Tue
Mar 4 2008
08:58 am
By: R. Neal

KNS reports that U.T. has a new interim Chief Information Officer, Jesse Poore. He sounds like a smart and accomplished guy. With a background in scientific and engineering computing, though, I'm not sure he's the kind of person they need.

It reminds me of back when the industry was desperate for programmers trained in business, accounting, and COBOL, and U.T. only taught FORTRAN.

A major IT department is a huge and complicated business within a business, especially at a university where it's hard to imagine a more diverse set of applications and users. Running it has to be one of the toughest corporate type jobs there is, and I wouldn't wish it on anyone.

From a systems management standpoint, the scientific and engineering applications seem like only a small part, used mostly by uber-geeks who do their own thing but probably can't balance their own checkbook much less put out a payroll for ten thousand employees every two weeks.

And somebody has to deal with the thousands of mortals trying to install the latest virus protection updates on their bloated and broken Windows boxes lest the latest round of infected "ten reasons dogs are better companions than men" email forwards crash The Matrix. Come to think of it, that might actually be a bigger challenge than aiming a neutron beam at a specific electron and hitting it or whatever it is those uber-geeks do.

Anyway, see the previous discussion with a lot of free advice here.

bizgrrl's picture

Poore holds two appointments

Poore holds two appointments at UT. He is the Ericsson-Harlan D. Mills Professor of Electrical Engineering and Computer Science and director of the UT Science Alliance, a program promoting cooperative research between UT and ORNL. He will continue teaching and leading his research group, but there will be less time for it with his new administrative duties, he said.

Guess this guy doesn't have a life.
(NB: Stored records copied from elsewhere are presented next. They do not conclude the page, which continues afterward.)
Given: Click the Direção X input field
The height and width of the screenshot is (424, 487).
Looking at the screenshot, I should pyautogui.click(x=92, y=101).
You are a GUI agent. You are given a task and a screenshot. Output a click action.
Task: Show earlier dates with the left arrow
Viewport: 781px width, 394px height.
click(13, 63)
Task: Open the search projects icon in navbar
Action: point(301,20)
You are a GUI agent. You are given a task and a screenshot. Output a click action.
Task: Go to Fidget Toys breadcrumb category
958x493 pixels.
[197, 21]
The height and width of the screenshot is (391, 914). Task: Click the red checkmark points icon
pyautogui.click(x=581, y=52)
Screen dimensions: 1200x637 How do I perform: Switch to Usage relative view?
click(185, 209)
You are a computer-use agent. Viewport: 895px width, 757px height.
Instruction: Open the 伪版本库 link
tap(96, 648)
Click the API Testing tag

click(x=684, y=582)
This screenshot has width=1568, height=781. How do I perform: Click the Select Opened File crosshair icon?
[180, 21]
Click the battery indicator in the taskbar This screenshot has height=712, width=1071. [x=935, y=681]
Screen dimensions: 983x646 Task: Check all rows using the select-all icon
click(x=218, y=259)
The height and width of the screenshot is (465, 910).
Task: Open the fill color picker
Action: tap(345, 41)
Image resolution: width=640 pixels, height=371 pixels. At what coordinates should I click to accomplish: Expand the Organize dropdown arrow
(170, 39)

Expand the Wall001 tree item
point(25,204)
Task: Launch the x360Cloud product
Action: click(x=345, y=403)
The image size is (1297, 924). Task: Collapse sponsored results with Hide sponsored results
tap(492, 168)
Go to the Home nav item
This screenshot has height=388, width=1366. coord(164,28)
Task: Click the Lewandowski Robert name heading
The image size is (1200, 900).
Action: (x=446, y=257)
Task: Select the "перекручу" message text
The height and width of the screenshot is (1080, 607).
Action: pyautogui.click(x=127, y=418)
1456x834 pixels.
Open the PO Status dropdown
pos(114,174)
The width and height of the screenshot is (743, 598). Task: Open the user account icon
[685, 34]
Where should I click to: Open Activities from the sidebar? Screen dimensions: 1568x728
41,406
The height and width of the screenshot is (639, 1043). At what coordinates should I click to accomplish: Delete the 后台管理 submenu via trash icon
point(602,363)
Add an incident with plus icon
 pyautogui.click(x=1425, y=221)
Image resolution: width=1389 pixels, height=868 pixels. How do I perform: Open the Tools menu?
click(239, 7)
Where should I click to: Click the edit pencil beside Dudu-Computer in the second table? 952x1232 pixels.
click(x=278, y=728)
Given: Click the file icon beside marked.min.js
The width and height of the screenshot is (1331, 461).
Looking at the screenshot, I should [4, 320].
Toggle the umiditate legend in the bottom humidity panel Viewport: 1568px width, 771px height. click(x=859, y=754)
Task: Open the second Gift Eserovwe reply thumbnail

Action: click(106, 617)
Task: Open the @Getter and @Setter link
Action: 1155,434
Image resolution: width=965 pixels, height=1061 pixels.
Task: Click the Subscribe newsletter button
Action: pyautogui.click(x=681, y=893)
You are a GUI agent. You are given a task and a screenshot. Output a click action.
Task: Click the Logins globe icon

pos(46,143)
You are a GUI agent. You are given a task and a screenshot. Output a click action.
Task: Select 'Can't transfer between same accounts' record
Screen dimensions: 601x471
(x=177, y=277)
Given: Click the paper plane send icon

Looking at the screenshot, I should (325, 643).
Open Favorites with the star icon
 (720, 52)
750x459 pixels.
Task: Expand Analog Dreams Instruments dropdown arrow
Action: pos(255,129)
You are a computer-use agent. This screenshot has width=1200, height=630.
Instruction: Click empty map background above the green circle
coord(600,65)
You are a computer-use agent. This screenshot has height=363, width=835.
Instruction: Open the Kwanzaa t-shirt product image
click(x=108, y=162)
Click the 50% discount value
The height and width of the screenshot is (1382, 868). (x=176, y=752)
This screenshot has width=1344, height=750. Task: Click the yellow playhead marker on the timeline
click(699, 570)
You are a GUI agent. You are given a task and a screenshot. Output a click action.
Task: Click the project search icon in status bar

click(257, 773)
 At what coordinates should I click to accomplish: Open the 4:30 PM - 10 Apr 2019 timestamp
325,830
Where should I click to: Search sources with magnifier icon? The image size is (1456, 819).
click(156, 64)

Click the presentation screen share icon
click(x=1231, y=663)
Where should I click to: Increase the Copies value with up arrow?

In the university world, will he be able to assign most of his other appointments tasks to subordinates?

Rachel's picture

COBOL

UT taught COBOL as far back as 1972. I know because I took it non-credit. (And never used it, ending up a scientific/econometrics programming type of gal).

fletch's picture

Wonder what his political

Wonder what his political leanings are? If he's opposed to employees using university computer resources and internet access for personal use such as blogging?